The TGIF team started by researching on the Internet how fossil fuels impact the environment, how to turn grease into biofuel and how biofuel can be used, said Lin, now a junior at Stanford University majoring in sociology.
She and her classmates developed an action plan that involved collecting waste cooking oil and refining and distributing biofuel.
“Age doesn’t matter as much as how much initiative you are willing to put in,” she said.
The group’s first step was to raise public awareness of the benefits of recycling waste cooking oil and grease, she said.
They asked the town council to install a waste cooking oil receptacle at a local transportation hub to make it more convenient for residents to recycle their oil and grease.
They also made presentations at elementary schools, encouraging other youngsters to try to convince their families to recycle their cooking oil.
With the help of their families and school, Lin and her friends managed to network with oil refiners, distributors and charities, which required them to develop good communication skills and problem-solving abilities, she said.

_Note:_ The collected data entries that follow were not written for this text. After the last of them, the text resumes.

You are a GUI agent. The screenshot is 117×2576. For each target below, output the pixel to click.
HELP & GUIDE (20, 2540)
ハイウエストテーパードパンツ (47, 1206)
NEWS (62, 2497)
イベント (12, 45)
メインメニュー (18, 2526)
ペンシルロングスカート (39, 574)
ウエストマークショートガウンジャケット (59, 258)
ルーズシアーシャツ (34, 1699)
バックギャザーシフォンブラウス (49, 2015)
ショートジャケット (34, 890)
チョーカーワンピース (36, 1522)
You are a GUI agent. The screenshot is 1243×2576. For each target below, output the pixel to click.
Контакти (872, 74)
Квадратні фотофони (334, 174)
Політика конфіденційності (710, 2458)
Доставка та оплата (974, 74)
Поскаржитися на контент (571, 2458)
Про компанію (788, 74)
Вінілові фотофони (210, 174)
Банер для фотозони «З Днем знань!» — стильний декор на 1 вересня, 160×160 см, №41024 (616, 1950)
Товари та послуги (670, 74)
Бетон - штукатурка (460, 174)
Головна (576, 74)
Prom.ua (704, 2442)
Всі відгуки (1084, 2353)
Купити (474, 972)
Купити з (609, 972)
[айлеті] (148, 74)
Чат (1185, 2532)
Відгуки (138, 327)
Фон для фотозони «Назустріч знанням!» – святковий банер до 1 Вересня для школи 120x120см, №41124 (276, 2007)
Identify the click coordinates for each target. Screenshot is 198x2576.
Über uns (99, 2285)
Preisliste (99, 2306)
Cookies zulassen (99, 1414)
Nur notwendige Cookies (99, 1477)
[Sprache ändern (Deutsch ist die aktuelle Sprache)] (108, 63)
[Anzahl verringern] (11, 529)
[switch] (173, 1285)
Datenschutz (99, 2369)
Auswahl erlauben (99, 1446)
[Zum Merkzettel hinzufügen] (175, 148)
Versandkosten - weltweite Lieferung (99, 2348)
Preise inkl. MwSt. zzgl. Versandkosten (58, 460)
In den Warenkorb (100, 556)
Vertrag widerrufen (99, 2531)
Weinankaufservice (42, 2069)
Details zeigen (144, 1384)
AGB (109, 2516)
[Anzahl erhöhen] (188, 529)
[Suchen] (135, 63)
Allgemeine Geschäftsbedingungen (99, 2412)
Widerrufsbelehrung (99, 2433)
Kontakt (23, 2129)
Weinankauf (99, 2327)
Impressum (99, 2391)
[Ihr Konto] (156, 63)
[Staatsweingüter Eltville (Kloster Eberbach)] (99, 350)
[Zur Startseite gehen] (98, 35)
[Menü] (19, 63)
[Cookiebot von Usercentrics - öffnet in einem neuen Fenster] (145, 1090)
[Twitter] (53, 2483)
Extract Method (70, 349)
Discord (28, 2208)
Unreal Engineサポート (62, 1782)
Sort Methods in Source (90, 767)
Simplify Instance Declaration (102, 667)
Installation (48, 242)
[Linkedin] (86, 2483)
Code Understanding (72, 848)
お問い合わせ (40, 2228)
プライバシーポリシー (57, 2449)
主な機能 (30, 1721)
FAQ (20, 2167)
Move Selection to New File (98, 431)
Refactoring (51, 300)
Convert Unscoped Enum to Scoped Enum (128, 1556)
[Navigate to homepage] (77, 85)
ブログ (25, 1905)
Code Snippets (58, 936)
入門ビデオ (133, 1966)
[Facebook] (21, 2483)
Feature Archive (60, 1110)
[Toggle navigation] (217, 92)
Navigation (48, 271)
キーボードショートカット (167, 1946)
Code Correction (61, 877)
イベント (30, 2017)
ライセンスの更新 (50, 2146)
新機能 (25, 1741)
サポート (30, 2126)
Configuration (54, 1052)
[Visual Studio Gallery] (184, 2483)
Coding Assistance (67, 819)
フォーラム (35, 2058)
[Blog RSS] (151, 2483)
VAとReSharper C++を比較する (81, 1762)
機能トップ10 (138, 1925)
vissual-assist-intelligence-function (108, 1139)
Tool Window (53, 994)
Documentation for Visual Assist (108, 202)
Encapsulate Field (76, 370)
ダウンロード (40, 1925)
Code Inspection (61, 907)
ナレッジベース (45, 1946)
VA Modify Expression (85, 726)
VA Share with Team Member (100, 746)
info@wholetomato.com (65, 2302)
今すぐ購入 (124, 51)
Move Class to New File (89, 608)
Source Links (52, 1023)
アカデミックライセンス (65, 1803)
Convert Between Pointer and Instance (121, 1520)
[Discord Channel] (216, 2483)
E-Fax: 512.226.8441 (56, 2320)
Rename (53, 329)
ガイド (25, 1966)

One of the group’s biggest challenges was getting restaurants to participate, and only about 5 percent of the restaurants in her town initially joined the effort, she said.
In addition to providing the restaurants with information about the project, the group also came up with a plan to offer TGIF coupons to participating restaurants to boost their business, she said.
As the project took root and blossomed over the years, the group turned their attention to legislation, drafting a bill with the help of state legislators to mandate that all businesses recycle their used cooking oil.
In 2011, the group members testified at the Rhode Island State House during a hearing on the bill, which was eventually passed and took effect on Jan. 1, 2012.
Now in its 10th year, the TGIF project has turned 1.2 million liters of grease into 1 million liters of biodiesel valued at US$190,000, which has offset more than 1,814 tonnes of carbon-dioxide emissions.